### What you should do
Go through the material and pull out every line with the string "computer" in it.

### Records provided

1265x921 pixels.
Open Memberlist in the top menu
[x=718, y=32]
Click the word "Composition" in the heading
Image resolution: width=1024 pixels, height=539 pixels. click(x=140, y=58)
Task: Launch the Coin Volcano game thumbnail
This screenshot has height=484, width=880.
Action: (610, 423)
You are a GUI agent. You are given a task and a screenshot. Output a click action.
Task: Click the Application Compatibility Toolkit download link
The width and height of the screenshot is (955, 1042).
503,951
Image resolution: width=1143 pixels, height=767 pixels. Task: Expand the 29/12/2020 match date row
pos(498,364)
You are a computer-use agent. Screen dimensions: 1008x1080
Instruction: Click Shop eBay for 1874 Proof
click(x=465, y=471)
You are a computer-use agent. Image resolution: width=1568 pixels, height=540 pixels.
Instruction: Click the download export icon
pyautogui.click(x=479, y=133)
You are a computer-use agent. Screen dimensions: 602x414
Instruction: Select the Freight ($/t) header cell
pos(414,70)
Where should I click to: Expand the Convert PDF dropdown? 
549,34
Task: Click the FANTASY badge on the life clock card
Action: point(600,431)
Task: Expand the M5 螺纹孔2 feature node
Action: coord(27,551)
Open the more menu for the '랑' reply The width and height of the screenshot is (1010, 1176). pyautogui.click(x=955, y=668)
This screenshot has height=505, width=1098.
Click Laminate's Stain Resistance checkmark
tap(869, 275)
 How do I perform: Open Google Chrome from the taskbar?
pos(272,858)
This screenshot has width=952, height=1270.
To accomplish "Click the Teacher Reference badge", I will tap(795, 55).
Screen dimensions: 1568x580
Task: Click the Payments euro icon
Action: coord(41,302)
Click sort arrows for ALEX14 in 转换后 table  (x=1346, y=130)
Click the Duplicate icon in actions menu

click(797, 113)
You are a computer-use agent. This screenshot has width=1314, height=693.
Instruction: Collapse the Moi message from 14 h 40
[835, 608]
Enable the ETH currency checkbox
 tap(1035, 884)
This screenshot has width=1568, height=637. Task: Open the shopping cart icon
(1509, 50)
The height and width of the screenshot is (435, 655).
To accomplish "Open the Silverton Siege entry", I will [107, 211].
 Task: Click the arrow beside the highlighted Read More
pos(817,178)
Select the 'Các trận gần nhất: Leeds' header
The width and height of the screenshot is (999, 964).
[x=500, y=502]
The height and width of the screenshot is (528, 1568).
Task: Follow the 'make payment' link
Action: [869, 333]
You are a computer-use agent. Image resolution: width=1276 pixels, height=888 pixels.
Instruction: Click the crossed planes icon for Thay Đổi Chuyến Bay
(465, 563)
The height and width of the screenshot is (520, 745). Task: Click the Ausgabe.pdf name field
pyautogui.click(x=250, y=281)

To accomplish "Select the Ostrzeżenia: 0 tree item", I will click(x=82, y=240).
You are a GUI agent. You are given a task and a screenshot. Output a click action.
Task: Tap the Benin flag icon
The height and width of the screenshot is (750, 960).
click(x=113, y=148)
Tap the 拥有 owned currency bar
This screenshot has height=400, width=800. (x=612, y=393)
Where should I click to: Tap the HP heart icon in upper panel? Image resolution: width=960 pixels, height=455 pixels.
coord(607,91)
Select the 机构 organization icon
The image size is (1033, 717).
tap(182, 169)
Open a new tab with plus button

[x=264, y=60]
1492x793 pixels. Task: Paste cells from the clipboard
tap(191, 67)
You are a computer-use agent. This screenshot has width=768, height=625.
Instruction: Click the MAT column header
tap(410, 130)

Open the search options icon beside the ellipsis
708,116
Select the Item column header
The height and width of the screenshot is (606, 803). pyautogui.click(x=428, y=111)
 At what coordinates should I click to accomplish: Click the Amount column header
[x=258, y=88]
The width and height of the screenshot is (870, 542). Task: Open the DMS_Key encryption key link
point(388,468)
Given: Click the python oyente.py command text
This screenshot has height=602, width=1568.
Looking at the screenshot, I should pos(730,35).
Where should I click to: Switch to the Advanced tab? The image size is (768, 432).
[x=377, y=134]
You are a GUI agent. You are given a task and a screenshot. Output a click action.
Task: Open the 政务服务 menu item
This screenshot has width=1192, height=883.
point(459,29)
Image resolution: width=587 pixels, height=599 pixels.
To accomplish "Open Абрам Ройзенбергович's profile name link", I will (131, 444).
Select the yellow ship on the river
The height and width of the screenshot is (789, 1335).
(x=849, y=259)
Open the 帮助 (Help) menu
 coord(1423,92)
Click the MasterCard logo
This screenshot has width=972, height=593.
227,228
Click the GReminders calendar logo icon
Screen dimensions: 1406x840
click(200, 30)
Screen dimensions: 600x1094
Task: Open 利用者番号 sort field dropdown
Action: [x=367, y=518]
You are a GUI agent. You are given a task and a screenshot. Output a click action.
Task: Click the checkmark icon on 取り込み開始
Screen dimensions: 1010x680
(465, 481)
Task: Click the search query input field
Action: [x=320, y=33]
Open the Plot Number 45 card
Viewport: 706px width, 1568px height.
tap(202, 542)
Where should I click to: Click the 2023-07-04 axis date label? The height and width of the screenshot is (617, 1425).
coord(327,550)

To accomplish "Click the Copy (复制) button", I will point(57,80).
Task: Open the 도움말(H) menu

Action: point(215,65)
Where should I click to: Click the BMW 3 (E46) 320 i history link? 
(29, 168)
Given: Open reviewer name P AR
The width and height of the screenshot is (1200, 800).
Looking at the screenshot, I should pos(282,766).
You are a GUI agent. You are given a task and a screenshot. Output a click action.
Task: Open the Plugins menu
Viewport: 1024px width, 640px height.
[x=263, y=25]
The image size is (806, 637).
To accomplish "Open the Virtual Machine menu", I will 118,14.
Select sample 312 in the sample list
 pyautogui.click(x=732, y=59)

### Result
You are a computer-use agent. Screen dimensions: 1008x1080
You are a computer-use agent. Image resolution: width=1568 pixels, height=540 pixels.
You are a computer-use agent. Screen dimensions: 602x414
You are a computer-use agent. This screenshot has width=1314, height=693.
You are a computer-use agent. Image resolution: width=1276 pixels, height=888 pixels.
You are a computer-use agent. This screenshot has width=768, height=625.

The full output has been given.